I thought it was 2000 to one??
icon url

nodummy

11/10/18 7:21 PM

#213991 RE: janice shell #213987

Here read the last Annual report

https://backend.otcmarkets.com/otcapi/company/financial-report/182310/content

It explains that the Series A preferred stock is the control stock. It has super Voting rights over all other classes of stock

If at least one share of Series A Preferred Stock is issued and outstanding, then the total aggregate issued shares of Series A Preferred Stock at any given time,regardless of their number, shall have voting rights equal to four times the sum of:i) the total number of shares of Common Stock which are issued and outstanding at the time of voting, plus ii) the total number of shares of Series B and Series C Preferred Stocks which are issued and outstanding at the time of voting.




Series B preferred stock converts into 2000 commons each. So even with 30,343,950,000 common shares Dustin Secor wouldn't be a control person.

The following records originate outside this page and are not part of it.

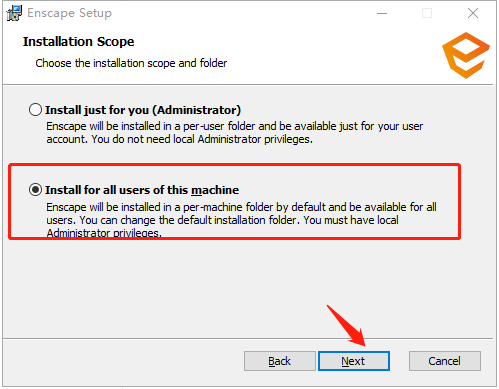The width and height of the screenshot is (499, 389).
Task: Proceed with the Next button
Action: (x=354, y=361)
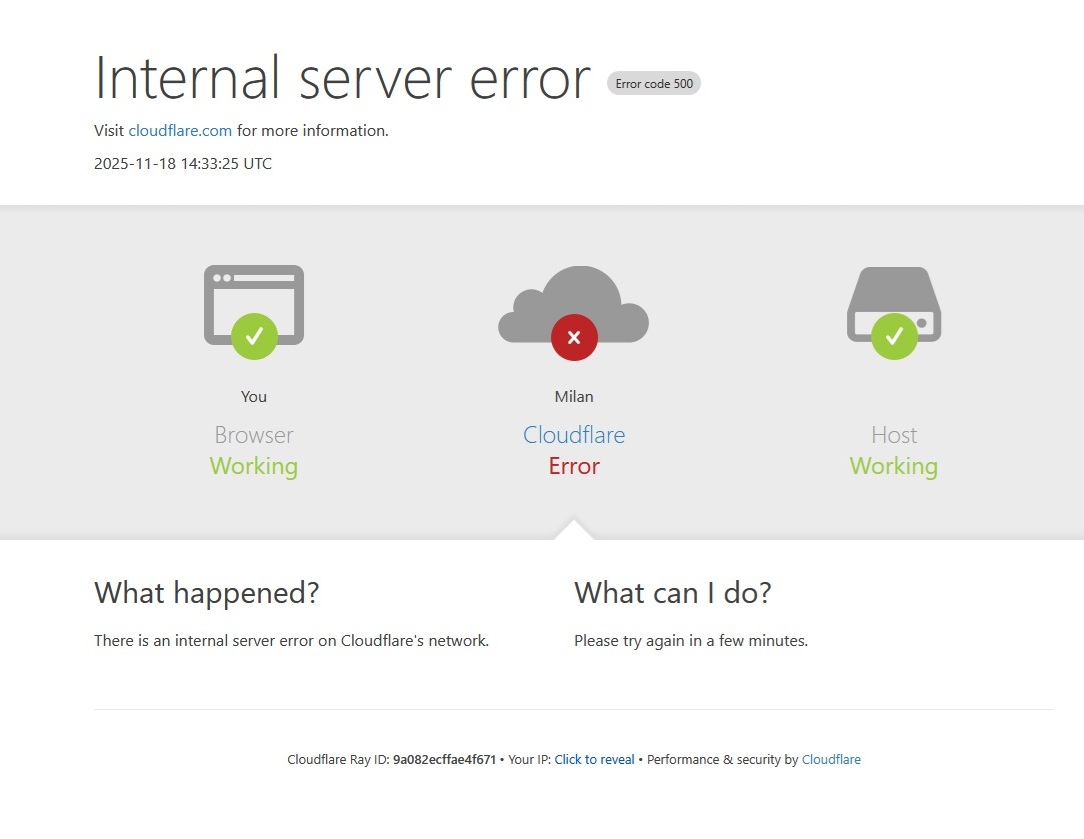Screen dimensions: 1084x839
Task: Click the green checkmark on host icon
Action: (x=894, y=336)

But the Series B preferred stock has restrictions about how much can be converted at one time so Dustin Secor would never own enough common stock at one time to be an affiliate anyways.


I think you are confusing control person (which is the person with voting control over the Issuer) with beneficial owner (somebody that owns more than 10% of any single class of stock) or affiliate.










icon url

whynot3

11/10/18 7:23 PM

#213992 RE: janice shell #213987

CONVERSION AND ANTI-DILUTION.
(a) Each share of Series B Preferred Stock may be convertible, at any time by the respective holder, into the number of shares of the Corporation's common stock, par value $0.00001 per share (the "Common Stock"), equal to the price of the Series B Preferred Stock as stated in 2.6 of this Certificate of Designations, divided by one hundred times the par value of the Common Stock, subject to adjustment as may be determined by the Board of Directors from time to time (the "Conversion Rate"). For example, assuming a $2 price per share of Series B Preferred Stock, and a par value of $0.00001 per share for Common Stock, each share of Series B Preferred Stock would be convertible into 2,000 shares of Common Stock. Such conversion shall be deemed to be effective on the business day (the "Conversion Date") following the receipt by the Corporation of written notice from the holder of the Series B Preferred Stock of the holder's intention to convert the shares of Series B Stock, together with the holder's stock certificate or certificates evidencing the Series B Preferred Stock to be converted.